In 1835, Professor Hale published two works, "A Valedictory Letter to the Trustees," and "Scriptural Illustrations of the Liturgy." In August of that year he attended the General Convention of the Protestant Episcopal Church as a delegate from the Diocese of New Hampshire. In October, 1836, the degree of D.D. was conferred upon him by Columbia College. In December, having had a severe attack of bronchitis, he sailed to St. Croix to spend the winter. His published letters under the signature of "Valetudinarius" were very pleasant to the reading public.
In the course of the next year he entered upon the laborious and high duties of an office which occupied the remaining years of his active life. He was elected, August 2, 1836, to the Presidency of Geneva College, N. Y., and entered upon his duties in the following October; delivering an inaugural address on the 21st of December. It is of course impossible here to give the varied and interesting details of his presidential life. To this institution he freely gave the wealth of his well stored and acute mind, his tried experience, and his cheerful, patient resolution. The trials were sometimes great, the laborers few, the support scanty, and there were times when it seemed as if the one man only stood between the life of the college and its death. As one of the Trustees wrote, "Life was already nearly extinct, and death would have soon followed, had not the president given himself wholly to the work with a faith that never faltered, a perseverance which strengthened with difficulties, and a thorough conviction that his work, if well done, would promote the glory of God and his church through all time." And he was successful, as much so as it was within the power of one man to be, both in correcting the evils which he found existing, and in securing the stability of the college beyond all peradventure.

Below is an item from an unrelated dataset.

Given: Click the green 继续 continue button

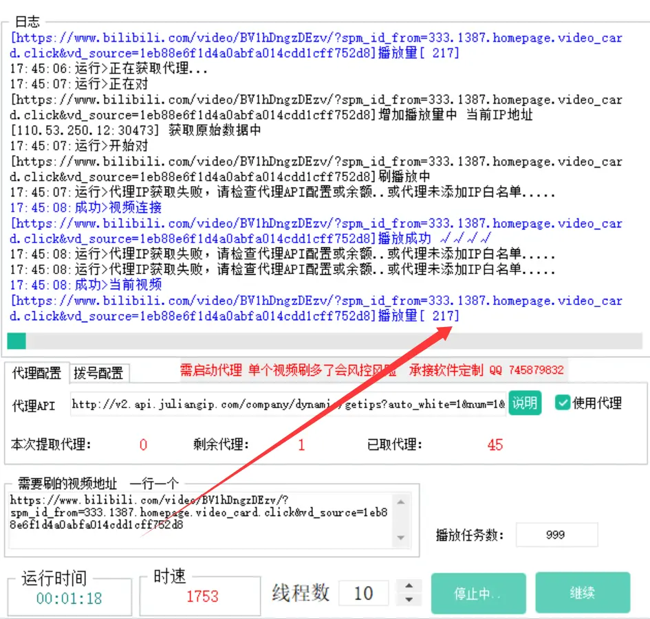Looking at the screenshot, I should 583,593.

Wherever he was, in the recitation room, in the academic circle, in the Medical School of which he was ex officio president, in the Board of Trustees, in the councils of the bishop and the Diocese, in the conferences with the Vestry of Old Trinity Church, before the Board of Regents, before the Legislature of the State, he was always the learned, sagacious, loyal, and inspiring president; respected and beloved always, by all who entered the circle of his influence; and illustrating daily in his own character, the symmetry, strength, and purity of the principle by which he was governed.